Surabaya-|| Warga Pengampon Gang 9, Kelurahan Bongkaran, Kecamatan Pabean Cantikan, Kota Surabaya, menyajikan keindahan dan semangat luhur dalam pentas seni budaya, digelar penuh sukacita pada Sabtu kemaren,
Dalam rangka memperingati HUT ke-81 Kemerdekaan Republik Indonesia. Sebuah perayaan yang tak sekadar seremoni, melainkan perwujudan cinta budaya dan kebersamaan yang menyentuh hati.
(26/8/2026)
Di tengah deretan penampilan yang memukau, satu sosok menyita perhatian hadirin: Muhammad Rayyan Zaini Muslih, putra terhormat jurnalis Musthofa dari media Kejamrealita.net.
Dengan anggun dan gagah, Rayyan tampil membawa karakter legendaris Pak Sakera dalam balutan busana adat Madura yang memancarkan keagungan tradisi.Sebuah penampilan mempesona yang menambah pesona khas Nusantara di panggung tersebut.
Kemeriahan pun kian lengkap berkat kehadiran mulia Om Ilur dan Tante Ziah, para seniman terpuji yang dikenal luas sebagai Sanjungan Jiwa.

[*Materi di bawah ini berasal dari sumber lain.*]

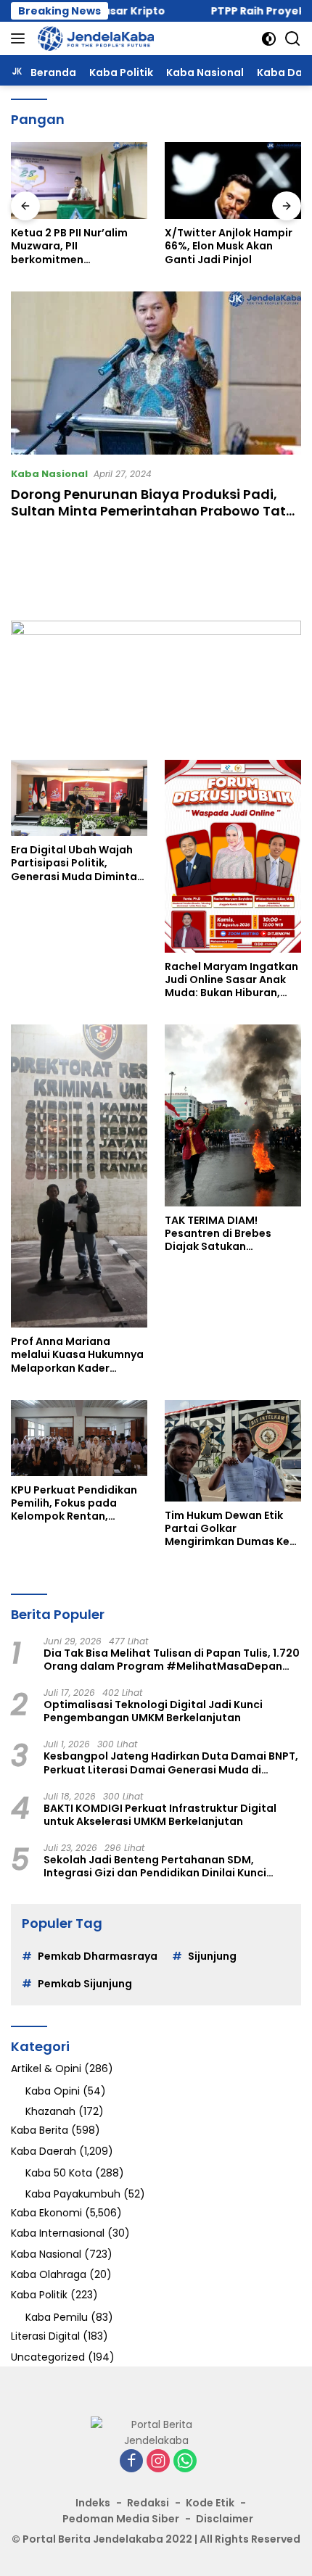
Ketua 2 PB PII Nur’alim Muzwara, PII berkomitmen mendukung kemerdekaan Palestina (74, 246)
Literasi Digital (45, 2336)
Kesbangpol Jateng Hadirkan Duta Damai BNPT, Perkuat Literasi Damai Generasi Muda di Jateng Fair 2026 (171, 1762)
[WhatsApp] (185, 2461)
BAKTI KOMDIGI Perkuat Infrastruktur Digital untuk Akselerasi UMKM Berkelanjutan (160, 1815)
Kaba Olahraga (48, 2274)
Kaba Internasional (57, 2233)
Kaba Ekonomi (46, 2213)
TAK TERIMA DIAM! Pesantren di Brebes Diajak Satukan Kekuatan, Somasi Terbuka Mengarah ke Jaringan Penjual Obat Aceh (224, 1234)
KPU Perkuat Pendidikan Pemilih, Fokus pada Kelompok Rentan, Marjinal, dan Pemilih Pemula (74, 1503)
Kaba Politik (39, 2294)
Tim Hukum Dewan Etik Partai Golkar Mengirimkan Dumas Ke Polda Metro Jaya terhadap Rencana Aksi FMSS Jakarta (227, 1529)
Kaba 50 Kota (58, 2173)
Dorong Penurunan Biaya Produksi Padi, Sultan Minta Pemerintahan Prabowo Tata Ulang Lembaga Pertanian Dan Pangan (153, 511)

Kehadiran mereka bagai embun penyejuk yang memperindah suasana, menebarkan nuansa budaya Madura yang agung sekaligus membuktikan bahwa pelestarian tradisi tetap hidup dan dijaga kemuliaannya di tengah masyarakat.
Pak Akhsan, Ketua RT 09/RW 10, memberikan dukungan penuh dan apresiasi yang mendalam atas kegiatan yang memuliakan anak-anak dan warga ini. Beliau menandaskan, seni budaya adalah jembatan emas persatuan, merajut kebersamaan sekaligus membuka jalan luas bagi bakat generasi muda untuk bersinar.
Tak terlupakan pula pengabdian tulus para penggerak Karang Taruna: Om Fahru, Om Agus, Tante Siti, dan Tante Nur Aisyah, yang sabar mendampingi dan membimbing anak-anak hingga tampil gemilang di atas panggung.
Peringatan kemerdekaan di sudut Surabaya ini menjadi teladan yang elok: kemerdekaan bukan hanya dirayakan, melainkan diperkaya dengan warisan luhur nenek moyang. Melalui pentas ini, terlihat nyata antusiasme warga yang begitu tulus, Membuktikan seni dan budaya senantiasa bersemayam di sanubari masyarakat.
" Semoga harmoni dan gotong royong nan indah ini terus terpelihara, menurunkan benih-benih cinta budaya kepada generasi penerus yang kelak akan mewarisi keagungannya.